Goings On

Il Cinema Ritrovato 2018

Marcello Mastroianni in Divorce Italian Style (1961)

Every June, the northern Italian city of Bologna becomes the capital of cinephilia when it hosts Il Cinema Ritrovato, a celebration of film history with an emphasis on newly restored and rediscovered films. Launched in 1986 as a relatively modest, three-day affair, the festival has grown to become one the biggest showcases of its kind in the world. This year, around 500 films will screen over nine days through July 1. 

The event is organized by the Cineteca di Bologna, one of the world’s major film archives, whose L’Immagine Ritrovata lab has been restoring and preserving the legacy of cinema for over twenty-five years. Its restorations regularly premiere at major festivals such as Cannes and Venice before heading out to repertory theaters around the world.

The Cineteca has also worked closely with this year’s guest at the festival, Martin Scorsese, whose Film Foundation, founded in 1990, has rescued neglected films from around the globe.

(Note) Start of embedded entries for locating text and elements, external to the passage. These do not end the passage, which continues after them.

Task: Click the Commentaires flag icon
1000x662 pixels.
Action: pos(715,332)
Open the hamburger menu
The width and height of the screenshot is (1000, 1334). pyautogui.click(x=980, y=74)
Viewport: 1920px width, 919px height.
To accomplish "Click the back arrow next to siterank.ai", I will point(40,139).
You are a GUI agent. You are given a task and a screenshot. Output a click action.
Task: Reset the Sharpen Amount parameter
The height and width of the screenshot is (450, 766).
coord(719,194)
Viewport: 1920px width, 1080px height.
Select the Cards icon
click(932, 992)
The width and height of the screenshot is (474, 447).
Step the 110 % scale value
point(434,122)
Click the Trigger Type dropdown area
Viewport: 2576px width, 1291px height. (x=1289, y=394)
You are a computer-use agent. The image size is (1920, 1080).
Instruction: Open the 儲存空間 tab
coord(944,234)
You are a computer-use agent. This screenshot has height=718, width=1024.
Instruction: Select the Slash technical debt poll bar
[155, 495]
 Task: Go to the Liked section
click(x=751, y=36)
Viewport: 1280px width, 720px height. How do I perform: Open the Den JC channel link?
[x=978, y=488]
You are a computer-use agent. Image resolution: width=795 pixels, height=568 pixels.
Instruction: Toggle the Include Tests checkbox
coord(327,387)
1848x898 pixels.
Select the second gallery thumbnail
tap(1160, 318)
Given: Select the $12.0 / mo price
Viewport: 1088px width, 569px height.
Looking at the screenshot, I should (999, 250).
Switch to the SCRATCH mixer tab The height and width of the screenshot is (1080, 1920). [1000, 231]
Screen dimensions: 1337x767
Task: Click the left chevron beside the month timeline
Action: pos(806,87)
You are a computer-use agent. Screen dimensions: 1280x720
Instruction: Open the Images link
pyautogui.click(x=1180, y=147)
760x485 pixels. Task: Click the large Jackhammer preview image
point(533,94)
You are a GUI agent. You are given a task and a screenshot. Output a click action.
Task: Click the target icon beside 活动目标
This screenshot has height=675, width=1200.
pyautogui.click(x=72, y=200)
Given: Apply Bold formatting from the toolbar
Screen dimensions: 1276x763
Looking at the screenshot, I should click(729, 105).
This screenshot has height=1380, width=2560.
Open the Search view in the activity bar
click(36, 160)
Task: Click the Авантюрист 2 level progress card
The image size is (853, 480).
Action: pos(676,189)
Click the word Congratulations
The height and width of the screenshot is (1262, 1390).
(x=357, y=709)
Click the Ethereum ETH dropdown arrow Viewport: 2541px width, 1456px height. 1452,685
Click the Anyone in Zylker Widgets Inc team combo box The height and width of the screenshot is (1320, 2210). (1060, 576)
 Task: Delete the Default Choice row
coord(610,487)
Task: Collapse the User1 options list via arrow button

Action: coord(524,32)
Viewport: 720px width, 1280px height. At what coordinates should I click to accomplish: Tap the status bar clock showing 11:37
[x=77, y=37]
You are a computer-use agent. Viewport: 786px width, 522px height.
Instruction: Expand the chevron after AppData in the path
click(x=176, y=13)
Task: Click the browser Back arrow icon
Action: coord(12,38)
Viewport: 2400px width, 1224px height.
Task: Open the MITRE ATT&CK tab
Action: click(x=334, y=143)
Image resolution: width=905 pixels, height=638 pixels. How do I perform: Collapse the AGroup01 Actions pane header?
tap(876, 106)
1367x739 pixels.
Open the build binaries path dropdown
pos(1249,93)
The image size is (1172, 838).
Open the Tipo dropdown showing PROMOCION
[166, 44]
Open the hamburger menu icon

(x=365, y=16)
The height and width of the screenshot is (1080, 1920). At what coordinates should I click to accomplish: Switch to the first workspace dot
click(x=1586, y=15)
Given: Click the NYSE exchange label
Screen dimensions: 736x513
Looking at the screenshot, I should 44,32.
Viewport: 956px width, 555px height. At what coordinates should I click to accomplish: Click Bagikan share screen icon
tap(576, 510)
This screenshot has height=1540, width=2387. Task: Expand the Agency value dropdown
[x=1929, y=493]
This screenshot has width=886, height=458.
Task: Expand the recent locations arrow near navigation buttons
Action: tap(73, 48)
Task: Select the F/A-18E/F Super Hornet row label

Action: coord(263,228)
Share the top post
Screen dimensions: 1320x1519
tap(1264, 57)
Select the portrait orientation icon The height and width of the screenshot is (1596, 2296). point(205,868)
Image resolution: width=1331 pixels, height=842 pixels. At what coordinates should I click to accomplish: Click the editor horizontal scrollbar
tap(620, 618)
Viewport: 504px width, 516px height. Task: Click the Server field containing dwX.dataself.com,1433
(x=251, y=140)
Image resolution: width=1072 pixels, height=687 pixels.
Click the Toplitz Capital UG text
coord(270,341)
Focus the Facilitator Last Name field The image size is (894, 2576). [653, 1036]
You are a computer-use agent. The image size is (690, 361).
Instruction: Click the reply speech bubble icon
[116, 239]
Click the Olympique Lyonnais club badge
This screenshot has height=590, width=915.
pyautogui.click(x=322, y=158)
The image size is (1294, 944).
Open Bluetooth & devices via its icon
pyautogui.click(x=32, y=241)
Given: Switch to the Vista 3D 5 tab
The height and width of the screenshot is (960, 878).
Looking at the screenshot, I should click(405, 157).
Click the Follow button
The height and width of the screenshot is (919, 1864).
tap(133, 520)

Tomorrow night, following his conversation with Italian filmmakers Jonas Carpignano, Matteo Garrone, Valeria Golino, and Alice Rohrwacher, Scorsese will introduce a screening of the new restoration of Mexican filmmaker Emilio Fernández’s Enamorada (1946). A loose adaptation of The Taming of the Shrew in which an aristocratic woman catches the eye of a revolutionary general, Enamorada is probably best known for Gabriel Figueroa’s striking black-and-white cinematography.

As Ehsan Khoshbakht, one of the festival’s directors, points out, the 2018 lineup spans 130 years of film history, from Étienne-Jules Marey’s Anguille (1888) through to new documentaries on Ingmar Bergman, André Bazin, and May ’68. Each year, the festival devotes a program to films released 100 years ago, and the selections from 1918 include work by Charles Chaplin and Louis Feuillade as well as Joseph Golden’s Wolves of Kultur, a fifteen-episode serial jointly restored by fifteen archives. It’s a tale of espionage and intrigue pitting Americans against their enemies in a struggle for control of a newfangled radio-controlled torpedo. There’s also a diverse program of short films made in 1898, “Year Three of Cinematography,” featuring work by the Lumière Brothers and Georges Méliès.

Other programs focus on names rather than dates. Marcello Mastroianni is the face of this year’s Il Cinema Ritrovato, and the selection of nine films ranges from some of his most famous performances—in Pietro Germi’s Divorce Italian Style (1961), for example—to less widely seen work, such as the film that most credit with launching his career, Giuseppe De Santis’s Days of Love (1954).

The ongoing Keaton Project, launched in 2015, will present four of Buster’s features from the early 1920s, and there’ll be programs devoted to the work of Hollywood director John M. Stahl, studio founder William Fox, editor Cécile Decugis (who worked with Godard and Truffaut), actor-turned-director Yılmaz Güney, “pink neorealist” Luciano Emmer, documentary filmmaker Ella Bergmann-Michel, and neglected Italian director Marcello Pagliero. National cinemas will also be celebrated, as the festival revisits Chinese films from the 1940s and Soviet talkies from 1934.

The riches just pile on and on, and besides the screenings, there’ll be panel discussions and the presentation of the fifteenth annual Il Cinema Ritrovato DVD Awards. Keep an eye out for dispatches from David Cairns and Pamela Hutchinson from what will be, for the next nine days, the capital of cinephilia.